It was while uploading our Online Service last weekend that I had a realisation of just how long we have all been living with what some people have been calling ‘The New Normal’. For it was this week, last year, when I remember reality dawning of what was about to happen. What if church has to close? What do we do?
Here was I, several hundred miles away from Farsley in Jersey and my mind was stuck on what was happening back home. I had only met Sue McWhinney once on a visit back to Farsley in February, but I knew she was still trying to get to know people in the Parish and suddenly it was apparent that church services were going to have to stop.
It brought to mind a sermon a few months earlier when we had all been encouraged to think about what more we could do in church once Paul retired. Lots of us might need to help out with different things while we wait for a new vicar to be appointed.
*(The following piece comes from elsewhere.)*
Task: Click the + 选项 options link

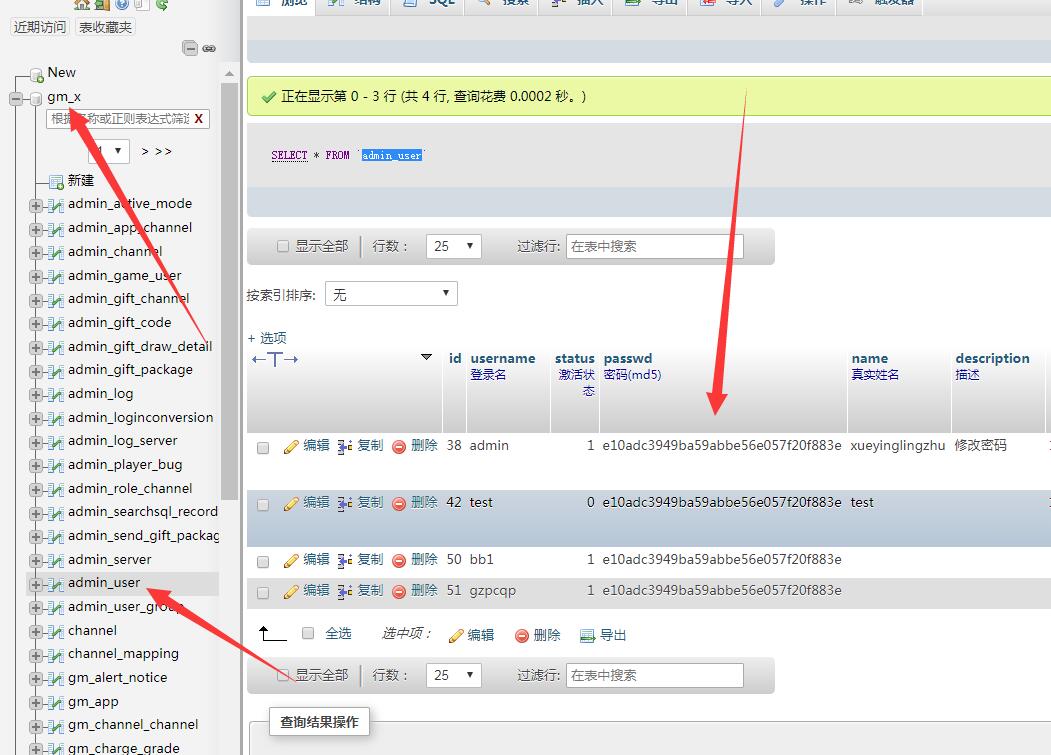Action: coord(267,338)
There was a voice in my head telling me this was the moment to step in and offer help, albeit from afar.
I suggested Sue going into church and filming herself recording a service which we could put online for people to watch at home. She had been toying with a similar idea. Not everyone would have a computer or the internet but we had to find some way of keeping going if this strange virus from China locked us out of St John’s.
Our first recorded service was for Mothering Sunday service which was a week later in 2020 than it is this year. It was very simple. Just Sue, in church, talking to a camera.
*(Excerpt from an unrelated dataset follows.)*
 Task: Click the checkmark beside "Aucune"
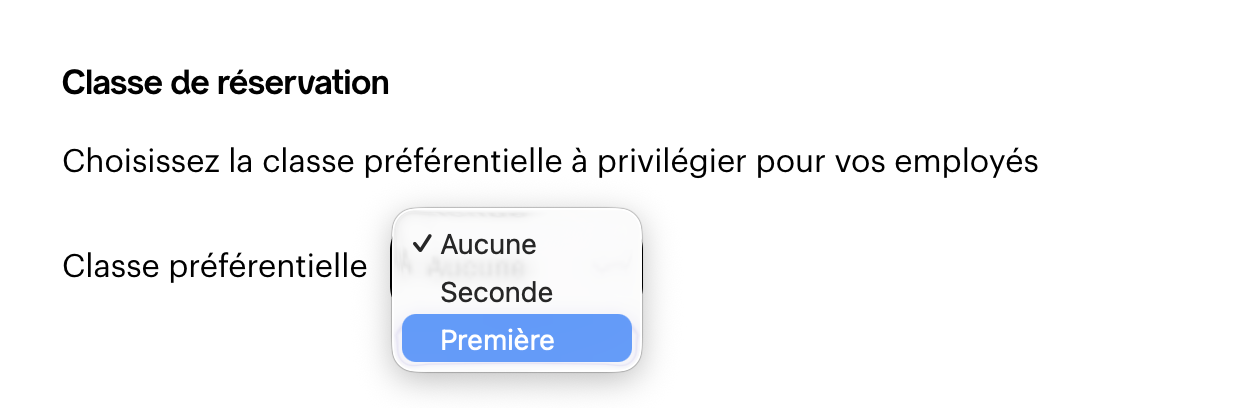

Over the coming weeks we kept improving it. We found ways of getting the words on the screen. We included hymns recorded and sung by Eileen and others. We got people to film themselves doing the readings and the prayers and so we have carried on since Gareth joined us in December.
We weren’t alone either. Many churches were having similar ideas. Online worship was springing up in parishes all around us as congregations found new ways of staying connected when we were all stranded in our own homes. It is actually quite remarkable when you look at what we all managed to do with no preparation at all and it’s good to take stock of what we have done in the last year which has been positive.
At the moment we are in a season which is all about preparation as we go through Lent heading towards Easter. This Sunday we will hear the passage from John’s Gospel where Jesus predicts his own death – something those following him would not have believed. Jesus was trying to prepare them for what he knew was coming. The crowd did not believe him. This was outside of their own understanding for what was going to happen.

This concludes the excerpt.